2 1/4 cups whole wheat pastry flour

1/3 cup raw millet

1 teaspoon baking powder

1 teaspoon baking soda

1/2 teaspoon fine-grain sea salt

1 cup plain yogurt

2 large eggs, lightly beaten

1/2 cup (8 tablespoons/1 stick) unsalted butter, melted then cooled

1/2 cup honey

Grated zest and 2 tablespoons juice from 1 lemon

Directions:

  1. Preheat the oven to 400 degrees with a rack in the top third of the oven. Butter a standard 12-cup muffin pan or line with paper liners.
  2. Whisk together the flour, millet, baking powder, baking soda and salt in a large bowl. In another bowl, whisk together the yogurt, eggs, butter, honey, and lemon zest and juice until smooth.
  3. Add the wet ingredients to the dry ingredients and stir until the flour is just incorporated.
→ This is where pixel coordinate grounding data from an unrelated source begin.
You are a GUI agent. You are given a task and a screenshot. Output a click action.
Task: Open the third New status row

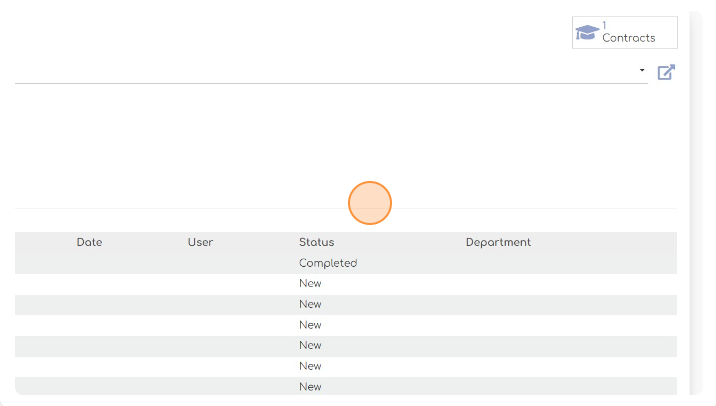[x=346, y=325]
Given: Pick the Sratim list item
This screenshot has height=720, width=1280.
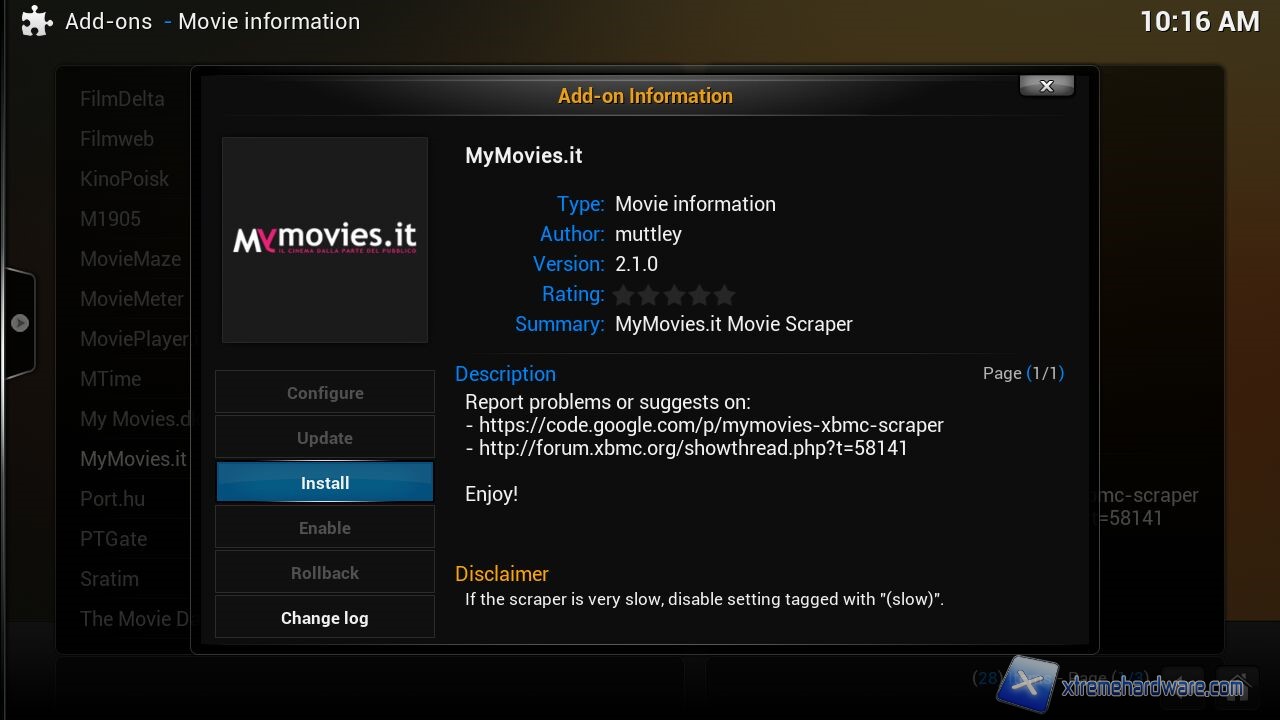Looking at the screenshot, I should coord(109,579).
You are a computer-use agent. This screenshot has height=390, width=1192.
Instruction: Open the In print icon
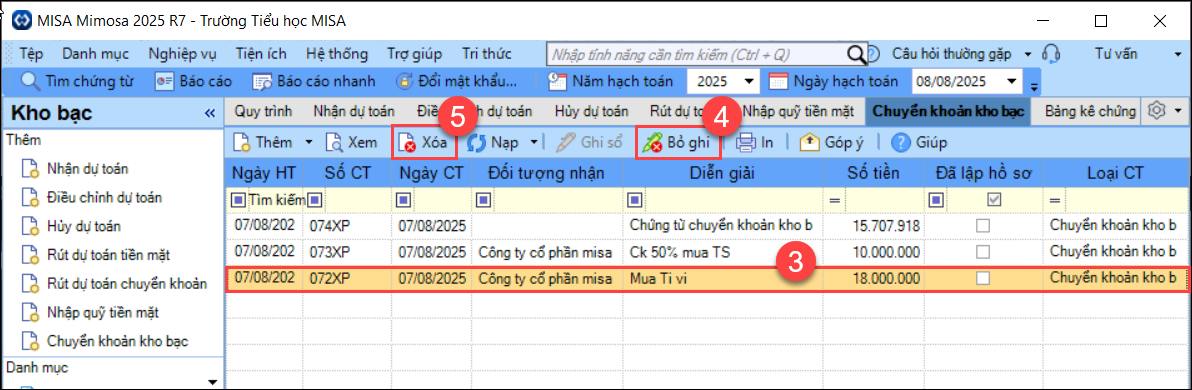[x=746, y=142]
Divide the batter among the muffin cups, spooning a heaping 1/4 cup batter into each one, filling it to a bit below the rim.
  4. Bake for about 15 minutes, until the muffin tops are browned and just barely beginning to crack. Let cool for 5 minutes in the pan, then turn the muffins out of the pan to cool completely on a wire rack.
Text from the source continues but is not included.